Vous vouliez un jour rebaptiser l’EPFL du nom de Swiss Tech Lausanne. Qu’en est-il advenu?

(Rires.) L’idée n’a pas du tout été bien accueillie. Je voulais simplement remplacer la formule EPFL par un nom plus accrocheur. Je suis convaincu que les marques académiques sont des facteurs d’attractivité importants. Pour notre campus valaisan dédié à l’énergie et baptisé Energypolis, nous avons pu recruter des experts de haut niveau. Ces spécialistes n’ont pas déménagé à Sion pour les montagnes et la météo, mais pour la marque EPFL.

«Personnellement, je place beaucoup d’espoir dans l’intelligence artificielle basée sur les réseaux neuronaux.»

 

Depuis que vous avez quitté la présidence de l’EPFL, vous êtes devenu un investisseur en capital-risque. Comment en êtes-vous arrivé là?

Le fondateur de ND Capital, Aymeric Sallin, est un ancien étudiant de l’EPFL. Il avait créé un fonds de nanotechnologie à Zurich, mais il a eu du mal à trouver des projets appropriés et il a déménagé dans la Silicon Valley. Nous nous sommes rencontrés peu après la fin de mon mandat à la présidence de l’EPFL. Nous pensions tous les deux que les technologies révolutionnaires naissaient souvent à l’intersection entre les nanotechnologies, la biologie et les technologies de l’information. Peu après, nous avons décidé de lever ensemble les fonds pour le troisième fonds de ND Capital et d’établir un bureau européen ici, à Ecublens.

ND Capital investit également dans des start-up suisses. Quel type de projet recherchez-vous?

Nous visons un mélange idéal de personnes et de technologies. C’est ce que nous avons fait par exemple pour H55 (TOP 100 Startup 2018 et 2019, ndlr). Nous avons formé une équipe d’anciens ingénieurs de Solar Impulse qui construit aujourd’hui un avion à propulsion électrique. Mon credo est le suivant: il faut réunir les bonnes personnes.

Et les bonnes personnes ne sont pas toujours les inventeurs issus des universités?

Beaucoup de bons projets sont lancés par des post-doctorants. Il me semble toutefois naïf de croire que ces excellents scientifiques seraient forcément en mesure de commercialiser une technologie fondamentalement nouvelle. Pour cela, il faut des managers expérimentés disposant d’un réseau et d’une connaissance approfondie du secteur.

Vous êtes membre des conseils d’administration de Nestlé et de Logitech, ainsi que président du comité consultatif du Novartis Venture Fund. On vous reproche une trop grande proximité avec les grandes entreprises. Que répondez-vous à cela?
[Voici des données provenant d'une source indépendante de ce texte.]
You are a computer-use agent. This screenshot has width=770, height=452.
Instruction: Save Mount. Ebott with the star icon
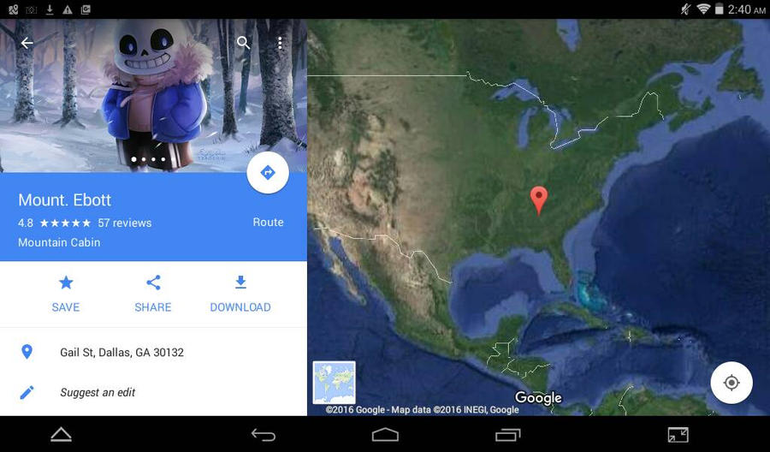(66, 294)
L’écosystème a absolument besoin des grands groupes, qui sont les acquéreurs potentiels de start-up. C’est pourquoi il faut saluer le fait que Logitech et Nestlé ont des centres de recherche sur le site de l’EPFL. L’industrie européenne des ICT illustre bien ce qui se passe lorsque les grands partenaires de rachat font défaut sur un marché. Si une start-up européenne prospère mais ne parvient pas à entrer en bourse, elle sera tôt ou tard vendue à un géant américain.
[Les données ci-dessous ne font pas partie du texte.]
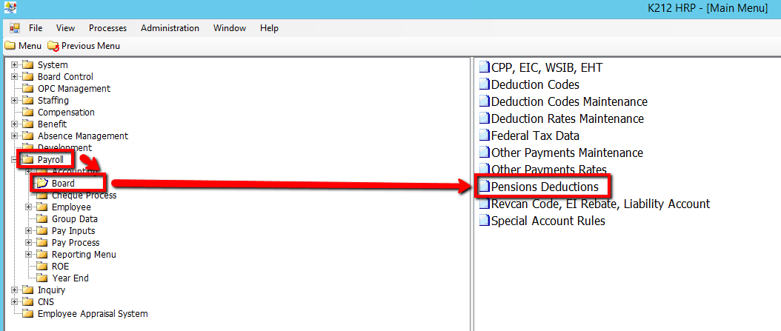Screen dimensions: 781x331
Task: Select the Deduction Codes document icon
Action: (484, 84)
Comment ce problème pourrait-il être résolu, selon vous?

A court terme, ce sera difficile. Car, pour l’instant, le secteur est poussé par le machine learning. Pour cela, on a besoin d’une énorme quantité de données et personne n’en a plus que Google, Facebook ou Microsoft. Mais tout est disruptible! Personnellement, je place beaucoup d’espoir dans l’intelligence artificielle basée sur les réseaux neuronaux.

Les réseaux neuronaux, expliquez-nous ce que c’est…

Les travaux pionniers du professeur Henry Markram et de Kathryn Hess à l’EPFL ont abouti à des technologies inspirées du mode de calcul du cerveau. Pour dire les choses simplement: le cerveau humain n’a pas besoin d’avoir vu un million de photos de girafe pour reconnaître une girafe. Il est beaucoup plus rapide, et ce avec une puissance de 30 watts.

 

 

Patrick Aebischer

Fils d’un père artiste suisse et d’une mère irlandaise, Patrick Aebischer a grandi dans la Basse-Ville de Fribourg. Il a étudié la médecine et les neurosciences aux universités de Fribourg et de Genève. De 1984 à 1992, il est chercheur à la prestigieuse Université Brown. De retour en Suisse, il est professeur au CHUV avant de prendre la direction de l’EPFL en 2000. A 68 ans, il a créé quatre entreprises de biotechnologie aux Etats-Unis et en Suisse. Patrick Aebischer est partenaire senior de la société de capital-risque ND Capital.